We wrote a week ago that markets were a bit of a mess following the European Central Bank’s actions of last Thursday – euro flying higher, a dollar starting to crack and all manner of volatility in between. Things have not got any better in the past seven days and yesterday’s capitulation of the USD has moved some to call for the end of the great dollar bull run that has been going since mid-2014.

As we wrote yesterday, the actions of the Federal Reserve to look through strong data and focus on market instability have completely thrown out the narrative that they are ‘data dependent’. It therefore stands to reason that the follow through of strong US data no longer automatically means a stronger dollar. We are not in a position where a decent wage report or growth number is going to hurt the greenback but investors are not going to back a currency if the central bank seems ambivalent to its economic progress.

So the dollar kept on falling with rate expectations pricing in only a 37.8% chance of a rate hike in June compared to a 50% chance at the beginning of the week and, more importantly, no hikes at all that are fully priced in for the entirety of this year.

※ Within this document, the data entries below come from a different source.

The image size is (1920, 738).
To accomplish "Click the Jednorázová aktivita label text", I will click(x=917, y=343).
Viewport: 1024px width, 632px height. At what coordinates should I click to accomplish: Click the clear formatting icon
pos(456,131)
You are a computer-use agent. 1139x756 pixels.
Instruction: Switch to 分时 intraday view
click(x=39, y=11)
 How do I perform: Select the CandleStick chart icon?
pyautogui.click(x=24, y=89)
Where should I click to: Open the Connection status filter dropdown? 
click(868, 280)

Of course, market volatility is not just coming from the USD but it is the movement of the USD that is the most frustrating in the short term. Elsewhere, seemingly every central bank announced something in the past 24hrs be it intervention, rate hikes, rate cuts or holding statements.

BOE blinded by the referendum

We’ll get the Bank of England meeting out of the way quickly. So little expectation was built up for this meeting that I nearly forgot it was taking place and only just remembered not to pop out for lunch. The MPC is stuck between a panicked Fed, a European Central Bank eager to change its policy channel from currency and the issue of the UK’s EU referendum. No wonder that their policy statement could easily be boiled down to “get the referendum out the way and we’ll have a better idea.”

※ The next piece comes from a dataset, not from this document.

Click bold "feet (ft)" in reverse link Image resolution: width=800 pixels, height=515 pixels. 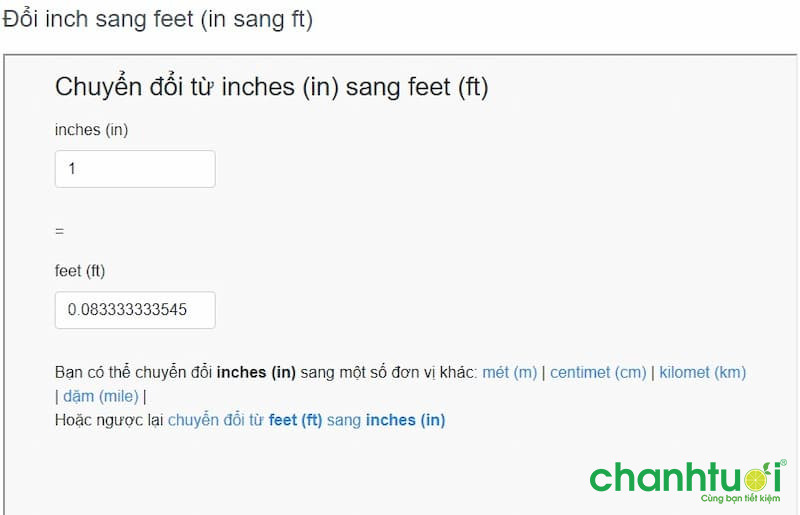pyautogui.click(x=296, y=420)
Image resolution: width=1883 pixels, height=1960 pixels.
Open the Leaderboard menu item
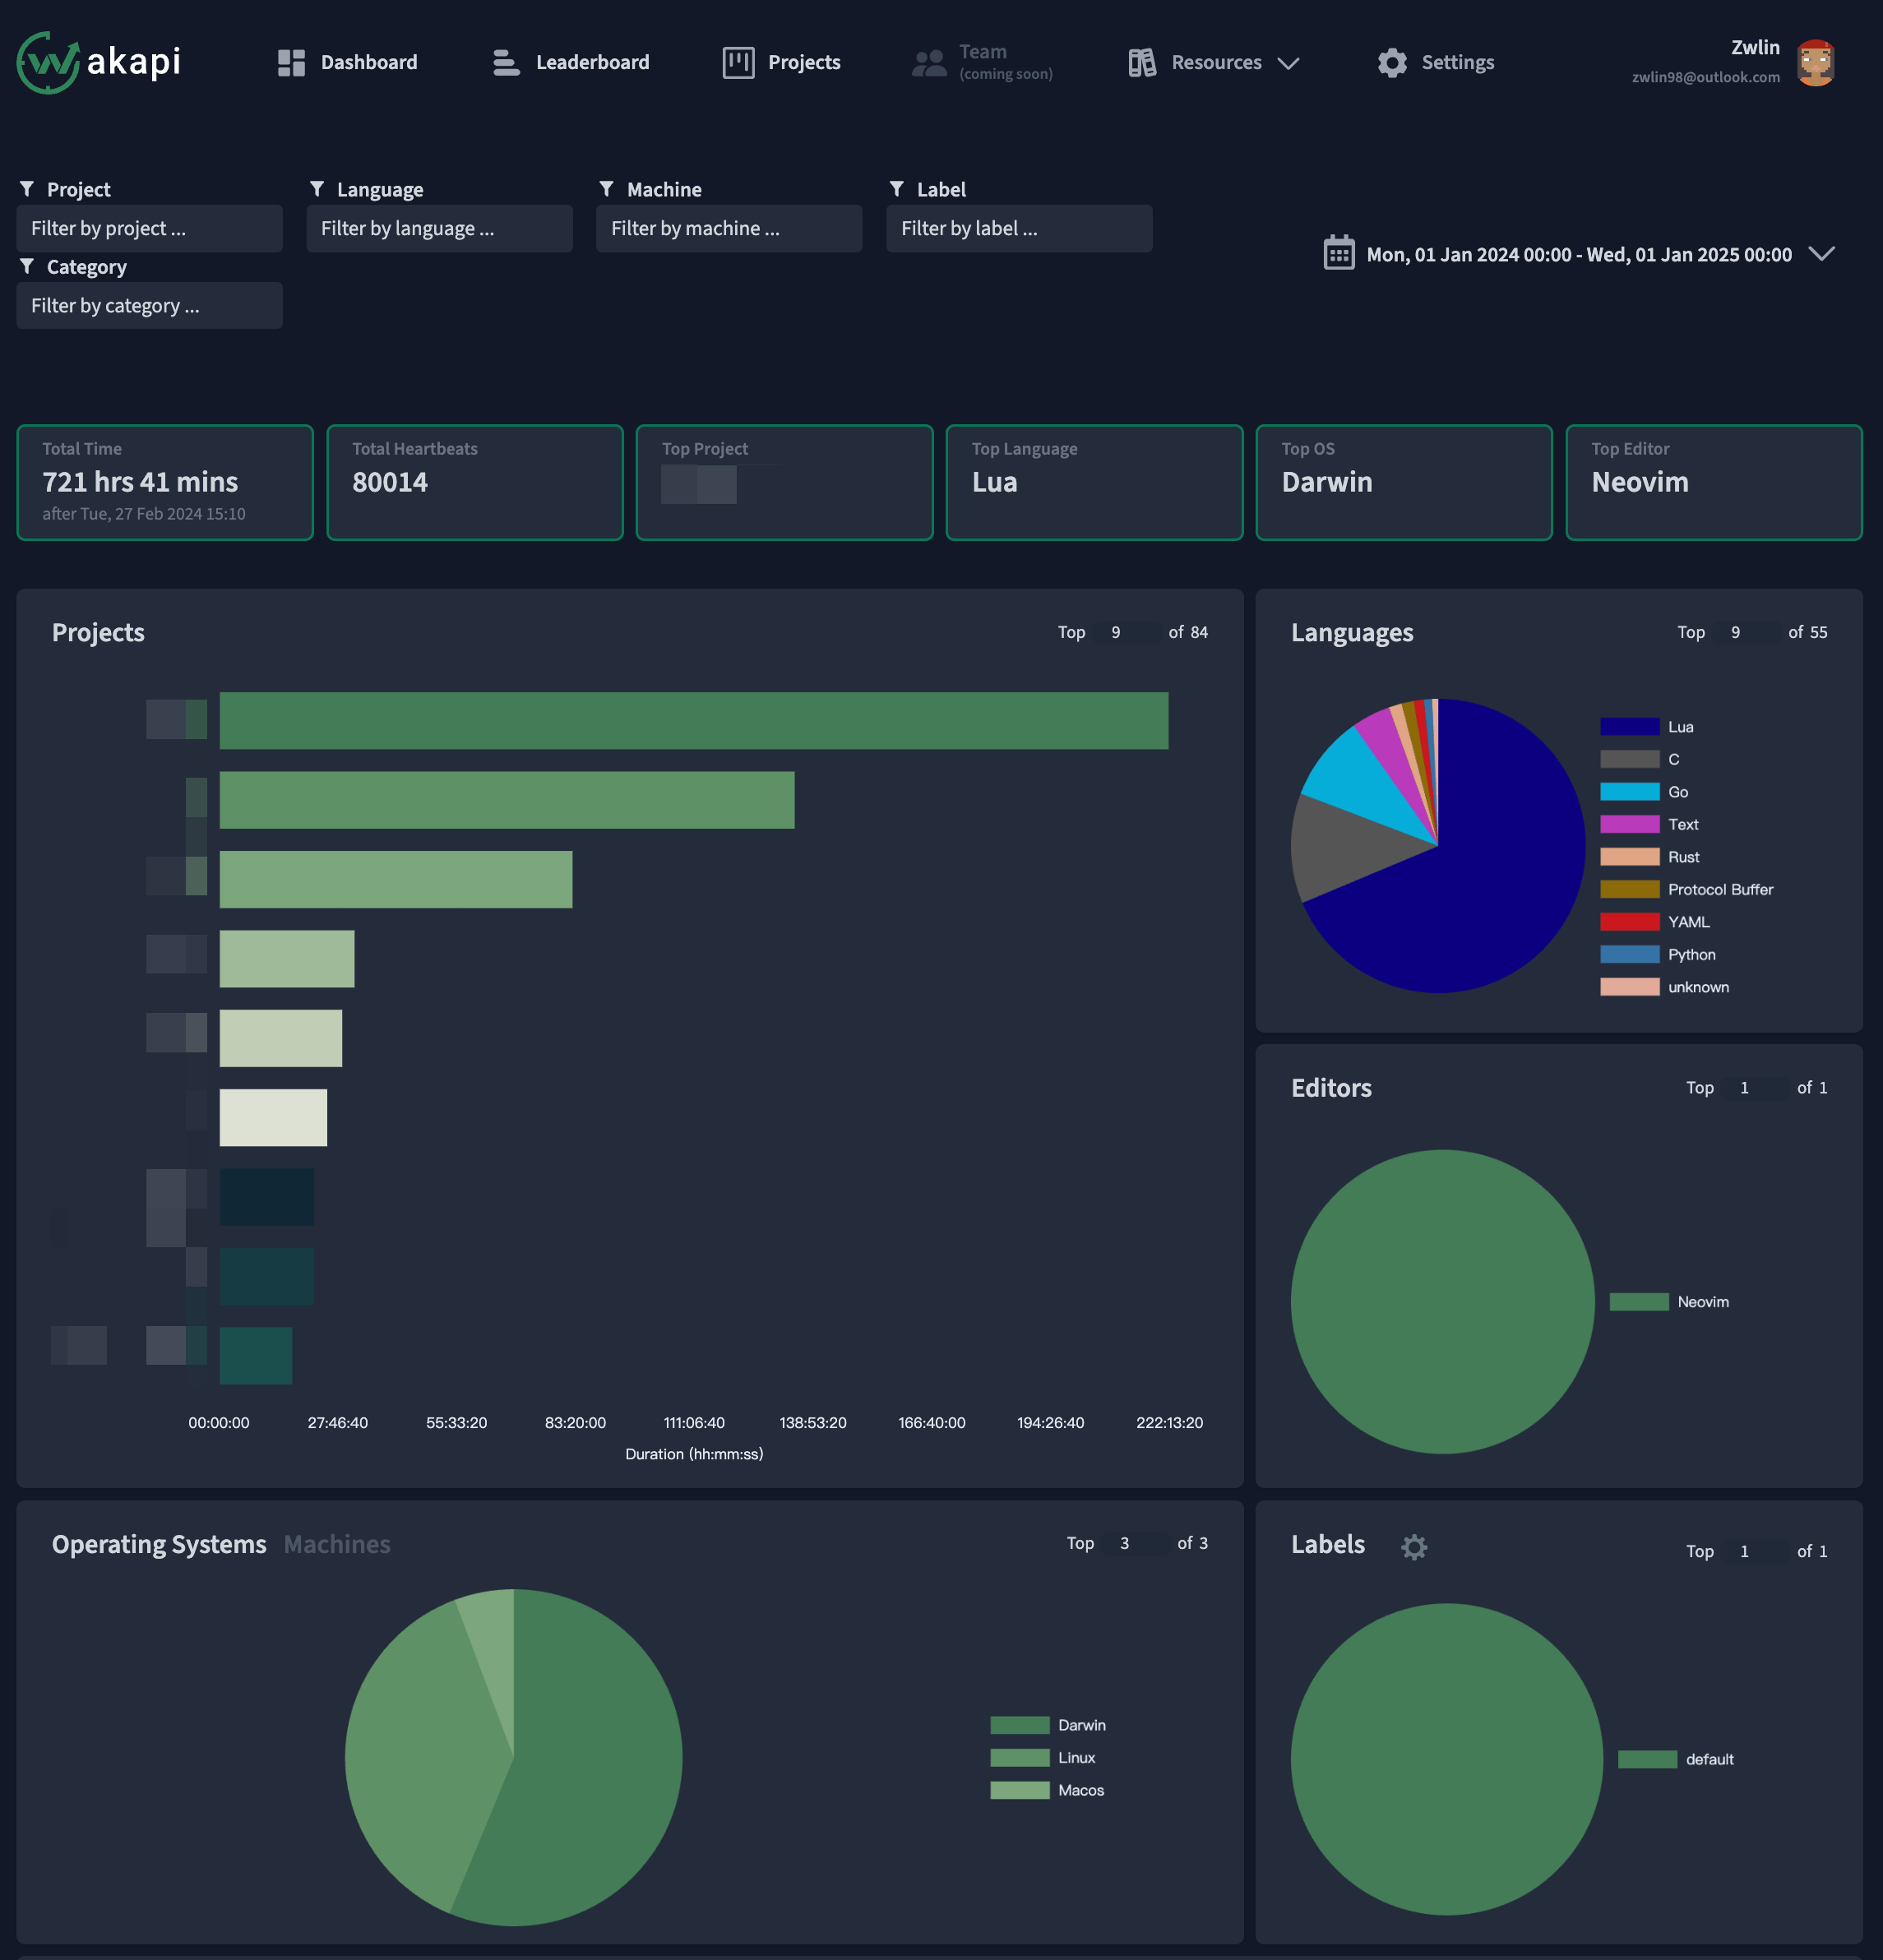(592, 63)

Sterling ran higher on this, as some had wagered that some of the more dovish members of the committee may have floated ideas of negative rates. The combination of the boosted pound and the weak USD gave the GBP its biggest one-day jump against the USD since October 2009.

Everyone’s at it

Elsewhere, the collapsing dollar forced the Japanese to intervene twice in USDJPY to at least slow the yen’s advance. Since imposing negative rates on deposits at the end of January the Bank of Japan has seen the yen rise by 8% against the USD.

Similarly the ECB’s Chief Economist has let fly with a comment that must win an award for the most confusing of the year so far. Peter Praet told reporters this morning that the “ECB hasn’t reached the lower bound for the deposit rate yet”. This comes after Mario Draghi last week said that “from today’s perspective, and taking into account the support of our measures to growth and inflation, we don’t anticipate that it will be necessary to reduce rates further”.

Maybe someone is looking at a EURUSD price above 1.13 and starting to sweat?

We also saw the Norwegian central bank cut rates yesterday citing weaker growth abroad, looser policy in the Eurozone and further volatility in oil prices while the South African Reserve Bank hiked rates in the face of markets becoming fearful over further political corruption claims.

What to do?

It is a rough market at the moment and expectations and forecasts are becoming increasingly useless; the benefits of hedging have never been clearer.

Have a great day and a better weekend.